## start Information given

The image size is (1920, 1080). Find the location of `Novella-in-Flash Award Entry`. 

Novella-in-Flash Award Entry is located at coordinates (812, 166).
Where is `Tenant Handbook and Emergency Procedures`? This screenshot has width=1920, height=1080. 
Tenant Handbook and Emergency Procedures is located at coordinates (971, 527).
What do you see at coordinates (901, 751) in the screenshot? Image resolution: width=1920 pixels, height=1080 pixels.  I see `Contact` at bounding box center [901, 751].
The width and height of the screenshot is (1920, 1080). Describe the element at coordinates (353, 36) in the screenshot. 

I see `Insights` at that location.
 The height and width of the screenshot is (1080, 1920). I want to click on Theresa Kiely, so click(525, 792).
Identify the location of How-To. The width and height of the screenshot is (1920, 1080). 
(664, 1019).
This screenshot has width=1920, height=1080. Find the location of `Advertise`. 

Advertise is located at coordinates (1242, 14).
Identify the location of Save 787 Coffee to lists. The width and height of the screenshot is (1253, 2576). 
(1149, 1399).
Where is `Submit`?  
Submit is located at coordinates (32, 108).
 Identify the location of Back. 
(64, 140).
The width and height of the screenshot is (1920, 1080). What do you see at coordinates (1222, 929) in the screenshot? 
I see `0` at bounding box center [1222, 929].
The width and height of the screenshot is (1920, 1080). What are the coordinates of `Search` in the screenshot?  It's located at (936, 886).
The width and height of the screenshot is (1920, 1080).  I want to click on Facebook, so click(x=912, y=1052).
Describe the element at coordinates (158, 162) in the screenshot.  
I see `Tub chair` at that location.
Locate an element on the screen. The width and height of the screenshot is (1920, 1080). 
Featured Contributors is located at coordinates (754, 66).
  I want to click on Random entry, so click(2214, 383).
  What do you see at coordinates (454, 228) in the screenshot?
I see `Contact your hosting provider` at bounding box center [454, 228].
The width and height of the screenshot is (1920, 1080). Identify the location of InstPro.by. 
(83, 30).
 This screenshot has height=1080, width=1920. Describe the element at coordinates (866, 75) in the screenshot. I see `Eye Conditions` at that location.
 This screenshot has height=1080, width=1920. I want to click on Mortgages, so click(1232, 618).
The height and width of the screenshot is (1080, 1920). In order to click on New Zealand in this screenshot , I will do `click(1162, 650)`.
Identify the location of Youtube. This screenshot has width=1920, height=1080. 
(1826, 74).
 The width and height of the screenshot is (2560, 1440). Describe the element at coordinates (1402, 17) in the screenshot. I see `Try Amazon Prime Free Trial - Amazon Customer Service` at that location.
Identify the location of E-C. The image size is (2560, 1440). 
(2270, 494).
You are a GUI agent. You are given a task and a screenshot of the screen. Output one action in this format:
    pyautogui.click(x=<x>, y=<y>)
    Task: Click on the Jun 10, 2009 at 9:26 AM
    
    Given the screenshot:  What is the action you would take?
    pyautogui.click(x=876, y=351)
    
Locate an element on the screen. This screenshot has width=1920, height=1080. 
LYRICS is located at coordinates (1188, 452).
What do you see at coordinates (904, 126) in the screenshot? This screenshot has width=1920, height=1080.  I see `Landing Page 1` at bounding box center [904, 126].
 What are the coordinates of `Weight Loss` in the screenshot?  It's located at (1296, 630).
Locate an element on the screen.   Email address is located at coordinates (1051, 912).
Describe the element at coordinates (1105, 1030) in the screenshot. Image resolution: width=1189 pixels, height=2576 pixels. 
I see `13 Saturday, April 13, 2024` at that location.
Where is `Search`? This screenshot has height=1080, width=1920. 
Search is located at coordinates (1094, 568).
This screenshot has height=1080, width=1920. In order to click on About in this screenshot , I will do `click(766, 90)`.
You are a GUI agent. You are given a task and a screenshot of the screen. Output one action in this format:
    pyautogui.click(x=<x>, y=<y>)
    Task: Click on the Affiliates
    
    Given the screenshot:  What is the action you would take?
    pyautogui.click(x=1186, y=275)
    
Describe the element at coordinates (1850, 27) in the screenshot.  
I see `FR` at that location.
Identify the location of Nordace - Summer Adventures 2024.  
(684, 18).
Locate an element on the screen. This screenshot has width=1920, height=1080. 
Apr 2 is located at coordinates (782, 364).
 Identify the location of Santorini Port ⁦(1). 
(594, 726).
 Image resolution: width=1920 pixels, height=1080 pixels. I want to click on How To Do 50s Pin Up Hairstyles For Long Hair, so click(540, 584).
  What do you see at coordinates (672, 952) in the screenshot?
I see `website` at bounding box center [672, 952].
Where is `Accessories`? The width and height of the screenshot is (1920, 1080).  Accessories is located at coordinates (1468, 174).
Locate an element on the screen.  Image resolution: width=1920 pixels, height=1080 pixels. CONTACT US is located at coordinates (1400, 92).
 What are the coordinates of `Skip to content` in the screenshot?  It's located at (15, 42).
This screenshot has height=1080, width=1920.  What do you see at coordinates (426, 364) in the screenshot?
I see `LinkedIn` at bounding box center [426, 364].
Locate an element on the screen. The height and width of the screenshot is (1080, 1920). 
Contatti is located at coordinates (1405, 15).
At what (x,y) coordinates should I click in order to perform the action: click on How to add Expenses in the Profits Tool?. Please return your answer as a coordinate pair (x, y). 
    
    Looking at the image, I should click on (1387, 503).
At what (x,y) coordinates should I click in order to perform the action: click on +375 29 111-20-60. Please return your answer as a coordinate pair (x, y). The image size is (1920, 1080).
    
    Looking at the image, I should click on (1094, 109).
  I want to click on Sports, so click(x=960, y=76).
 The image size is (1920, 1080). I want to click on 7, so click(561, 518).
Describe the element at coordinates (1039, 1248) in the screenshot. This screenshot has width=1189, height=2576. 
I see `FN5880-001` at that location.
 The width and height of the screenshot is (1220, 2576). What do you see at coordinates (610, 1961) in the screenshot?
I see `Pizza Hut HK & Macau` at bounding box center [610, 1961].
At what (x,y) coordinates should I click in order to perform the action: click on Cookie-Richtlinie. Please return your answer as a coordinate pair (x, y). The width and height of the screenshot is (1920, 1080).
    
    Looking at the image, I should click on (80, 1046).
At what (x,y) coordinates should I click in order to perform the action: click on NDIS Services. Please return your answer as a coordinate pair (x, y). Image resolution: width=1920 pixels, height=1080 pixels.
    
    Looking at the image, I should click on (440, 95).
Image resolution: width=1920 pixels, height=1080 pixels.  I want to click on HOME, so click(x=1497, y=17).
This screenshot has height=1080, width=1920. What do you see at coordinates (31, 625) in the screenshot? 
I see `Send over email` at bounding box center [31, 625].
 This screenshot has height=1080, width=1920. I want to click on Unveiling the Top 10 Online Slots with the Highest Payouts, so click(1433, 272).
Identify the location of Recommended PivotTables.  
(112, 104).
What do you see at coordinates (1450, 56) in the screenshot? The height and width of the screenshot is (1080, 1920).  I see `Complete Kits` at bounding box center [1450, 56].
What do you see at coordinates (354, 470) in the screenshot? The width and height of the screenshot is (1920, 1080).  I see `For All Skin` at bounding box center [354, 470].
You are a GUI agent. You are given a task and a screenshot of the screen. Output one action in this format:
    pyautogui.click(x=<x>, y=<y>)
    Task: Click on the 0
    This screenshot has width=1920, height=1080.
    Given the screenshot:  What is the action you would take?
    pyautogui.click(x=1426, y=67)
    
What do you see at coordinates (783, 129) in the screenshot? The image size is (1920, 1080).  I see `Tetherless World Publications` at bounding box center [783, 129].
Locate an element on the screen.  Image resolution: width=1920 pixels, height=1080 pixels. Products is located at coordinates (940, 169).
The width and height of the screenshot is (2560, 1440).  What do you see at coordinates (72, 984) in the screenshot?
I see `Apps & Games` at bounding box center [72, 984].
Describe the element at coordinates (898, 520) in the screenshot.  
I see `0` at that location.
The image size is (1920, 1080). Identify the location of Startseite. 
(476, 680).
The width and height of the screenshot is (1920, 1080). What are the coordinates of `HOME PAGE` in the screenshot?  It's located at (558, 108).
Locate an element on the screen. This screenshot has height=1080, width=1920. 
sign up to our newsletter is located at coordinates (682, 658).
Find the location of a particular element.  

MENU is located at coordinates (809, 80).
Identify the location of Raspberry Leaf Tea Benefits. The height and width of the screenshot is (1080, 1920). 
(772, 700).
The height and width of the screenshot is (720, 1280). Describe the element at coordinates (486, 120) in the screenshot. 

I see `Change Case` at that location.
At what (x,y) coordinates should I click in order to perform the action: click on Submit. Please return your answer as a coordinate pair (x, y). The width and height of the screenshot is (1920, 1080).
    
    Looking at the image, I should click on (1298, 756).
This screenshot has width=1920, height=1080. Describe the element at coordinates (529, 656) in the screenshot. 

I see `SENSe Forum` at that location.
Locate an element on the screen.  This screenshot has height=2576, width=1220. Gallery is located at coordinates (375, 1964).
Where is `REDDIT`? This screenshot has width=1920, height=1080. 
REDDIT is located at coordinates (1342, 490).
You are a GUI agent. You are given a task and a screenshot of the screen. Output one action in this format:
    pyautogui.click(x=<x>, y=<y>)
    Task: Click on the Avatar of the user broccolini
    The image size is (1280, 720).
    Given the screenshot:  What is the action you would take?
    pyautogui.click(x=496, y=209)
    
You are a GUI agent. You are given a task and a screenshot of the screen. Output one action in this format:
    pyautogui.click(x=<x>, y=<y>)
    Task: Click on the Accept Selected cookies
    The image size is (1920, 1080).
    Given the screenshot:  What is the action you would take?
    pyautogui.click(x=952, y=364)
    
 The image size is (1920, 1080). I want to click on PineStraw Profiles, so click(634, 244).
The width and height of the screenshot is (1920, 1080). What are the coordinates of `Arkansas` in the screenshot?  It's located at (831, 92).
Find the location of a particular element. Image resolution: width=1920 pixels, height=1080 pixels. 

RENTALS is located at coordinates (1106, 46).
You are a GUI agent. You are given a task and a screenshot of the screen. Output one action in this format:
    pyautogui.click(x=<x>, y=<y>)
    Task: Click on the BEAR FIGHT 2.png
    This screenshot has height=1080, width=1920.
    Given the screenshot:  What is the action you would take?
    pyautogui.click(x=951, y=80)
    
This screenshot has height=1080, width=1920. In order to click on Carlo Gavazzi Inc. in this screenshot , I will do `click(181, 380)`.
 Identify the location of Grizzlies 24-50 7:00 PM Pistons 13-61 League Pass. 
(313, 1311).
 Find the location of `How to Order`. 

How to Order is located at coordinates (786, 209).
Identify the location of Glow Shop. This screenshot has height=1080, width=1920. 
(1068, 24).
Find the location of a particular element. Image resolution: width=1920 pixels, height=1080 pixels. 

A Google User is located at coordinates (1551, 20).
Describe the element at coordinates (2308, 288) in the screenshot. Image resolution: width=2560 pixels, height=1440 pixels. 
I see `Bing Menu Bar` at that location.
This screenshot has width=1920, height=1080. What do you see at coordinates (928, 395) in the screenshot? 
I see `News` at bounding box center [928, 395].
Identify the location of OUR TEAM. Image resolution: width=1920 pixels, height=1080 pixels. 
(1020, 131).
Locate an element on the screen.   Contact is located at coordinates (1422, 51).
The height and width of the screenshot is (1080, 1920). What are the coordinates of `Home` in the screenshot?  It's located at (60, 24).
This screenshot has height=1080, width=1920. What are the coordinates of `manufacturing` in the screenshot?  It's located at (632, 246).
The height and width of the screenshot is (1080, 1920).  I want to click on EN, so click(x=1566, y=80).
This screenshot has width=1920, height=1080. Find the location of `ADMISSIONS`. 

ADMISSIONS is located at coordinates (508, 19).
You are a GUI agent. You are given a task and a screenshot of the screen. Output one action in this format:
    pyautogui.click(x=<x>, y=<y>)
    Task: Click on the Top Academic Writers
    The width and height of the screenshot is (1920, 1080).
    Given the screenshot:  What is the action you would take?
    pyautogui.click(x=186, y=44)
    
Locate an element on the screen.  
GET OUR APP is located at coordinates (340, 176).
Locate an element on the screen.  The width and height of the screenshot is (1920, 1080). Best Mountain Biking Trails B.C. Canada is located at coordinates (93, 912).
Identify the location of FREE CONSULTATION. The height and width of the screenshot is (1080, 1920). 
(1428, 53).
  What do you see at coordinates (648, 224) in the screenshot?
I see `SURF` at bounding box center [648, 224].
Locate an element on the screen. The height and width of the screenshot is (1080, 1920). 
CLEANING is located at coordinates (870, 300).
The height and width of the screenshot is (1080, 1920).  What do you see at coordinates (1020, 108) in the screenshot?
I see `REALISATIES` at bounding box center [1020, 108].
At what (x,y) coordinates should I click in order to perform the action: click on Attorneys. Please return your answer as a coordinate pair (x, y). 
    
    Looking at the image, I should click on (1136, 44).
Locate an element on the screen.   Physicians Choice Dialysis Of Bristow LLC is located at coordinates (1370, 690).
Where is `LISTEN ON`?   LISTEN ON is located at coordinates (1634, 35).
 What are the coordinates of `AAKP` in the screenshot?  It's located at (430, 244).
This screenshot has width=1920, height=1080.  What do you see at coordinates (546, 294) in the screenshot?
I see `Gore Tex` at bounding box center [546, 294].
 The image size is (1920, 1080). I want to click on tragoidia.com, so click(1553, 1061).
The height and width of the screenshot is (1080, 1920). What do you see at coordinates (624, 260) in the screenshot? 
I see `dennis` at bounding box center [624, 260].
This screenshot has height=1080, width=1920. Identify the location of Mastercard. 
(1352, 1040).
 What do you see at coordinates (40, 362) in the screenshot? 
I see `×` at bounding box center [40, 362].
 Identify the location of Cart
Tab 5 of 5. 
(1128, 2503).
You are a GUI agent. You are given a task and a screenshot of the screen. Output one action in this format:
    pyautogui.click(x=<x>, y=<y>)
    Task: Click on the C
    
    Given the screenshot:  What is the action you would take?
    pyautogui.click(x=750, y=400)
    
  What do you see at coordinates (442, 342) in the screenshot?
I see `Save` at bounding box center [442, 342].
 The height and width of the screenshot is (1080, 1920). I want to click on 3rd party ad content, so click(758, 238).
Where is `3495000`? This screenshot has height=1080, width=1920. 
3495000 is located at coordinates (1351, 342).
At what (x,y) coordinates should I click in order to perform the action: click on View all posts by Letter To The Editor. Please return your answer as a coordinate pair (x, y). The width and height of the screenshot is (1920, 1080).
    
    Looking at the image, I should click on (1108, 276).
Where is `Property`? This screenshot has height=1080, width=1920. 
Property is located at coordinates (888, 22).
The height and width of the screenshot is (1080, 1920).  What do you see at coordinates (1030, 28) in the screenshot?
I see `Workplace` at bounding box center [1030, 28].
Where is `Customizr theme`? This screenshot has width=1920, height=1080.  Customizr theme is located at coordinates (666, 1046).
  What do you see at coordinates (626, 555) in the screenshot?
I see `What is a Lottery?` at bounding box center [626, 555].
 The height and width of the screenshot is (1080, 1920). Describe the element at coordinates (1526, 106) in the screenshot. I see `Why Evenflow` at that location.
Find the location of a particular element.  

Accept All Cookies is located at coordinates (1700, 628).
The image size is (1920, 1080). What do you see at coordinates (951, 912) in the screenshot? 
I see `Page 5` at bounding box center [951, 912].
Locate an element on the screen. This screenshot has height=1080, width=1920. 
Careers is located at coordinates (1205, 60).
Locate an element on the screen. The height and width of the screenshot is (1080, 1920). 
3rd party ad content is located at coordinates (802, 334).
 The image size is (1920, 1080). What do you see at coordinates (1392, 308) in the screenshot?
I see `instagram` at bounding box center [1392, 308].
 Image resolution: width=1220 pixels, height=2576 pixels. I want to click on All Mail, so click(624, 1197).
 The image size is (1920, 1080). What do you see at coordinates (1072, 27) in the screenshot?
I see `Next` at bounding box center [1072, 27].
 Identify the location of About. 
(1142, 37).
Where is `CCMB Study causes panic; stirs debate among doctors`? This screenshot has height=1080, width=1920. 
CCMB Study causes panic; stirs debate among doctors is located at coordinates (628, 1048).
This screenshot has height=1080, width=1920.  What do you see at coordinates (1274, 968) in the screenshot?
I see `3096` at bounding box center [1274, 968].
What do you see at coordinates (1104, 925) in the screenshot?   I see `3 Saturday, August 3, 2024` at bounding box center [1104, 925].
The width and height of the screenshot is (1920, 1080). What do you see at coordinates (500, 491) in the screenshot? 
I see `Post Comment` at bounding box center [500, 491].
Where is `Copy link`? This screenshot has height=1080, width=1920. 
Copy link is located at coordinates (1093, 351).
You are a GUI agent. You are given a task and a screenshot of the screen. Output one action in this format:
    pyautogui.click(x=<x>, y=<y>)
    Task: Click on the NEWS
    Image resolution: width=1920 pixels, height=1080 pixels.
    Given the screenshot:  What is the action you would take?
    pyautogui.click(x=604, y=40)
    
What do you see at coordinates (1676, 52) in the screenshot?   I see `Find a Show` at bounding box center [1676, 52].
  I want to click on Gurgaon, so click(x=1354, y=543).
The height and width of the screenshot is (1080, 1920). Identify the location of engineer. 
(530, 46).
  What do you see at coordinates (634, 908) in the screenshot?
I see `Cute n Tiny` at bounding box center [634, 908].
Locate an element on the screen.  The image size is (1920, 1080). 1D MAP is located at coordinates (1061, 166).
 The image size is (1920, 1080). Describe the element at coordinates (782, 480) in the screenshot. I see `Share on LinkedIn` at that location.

## end Information given

■ **Your objective**: Recast the lines from the beginning of the items through the line containing "What do you see at coordinates (901, 751)" as a Markdown table with the columns Row and Line, numbering each line and skipping blank ones.

■ **Solution to this exercise**:
| Row | Line |
|---|---|
| 1 | The image size is (1920, 1080). Find the location of `Novella-in-Flash Award Entry`.  |
| 2 | Novella-in-Flash Award Entry is located at coordinates (812, 166). |
| 3 | Where is `Tenant Handbook and Emergency Procedures`? This screenshot has width=1920, height=1080.  |
| 4 | Tenant Handbook and Emergency Procedures is located at coordinates (971, 527). |
| 5 | What do you see at coordinates (901, 751) in the screenshot? Image resolution: width=1920 pixels, height=1080 pixels.  I see `Contact` at bounding box center [901, 751]. |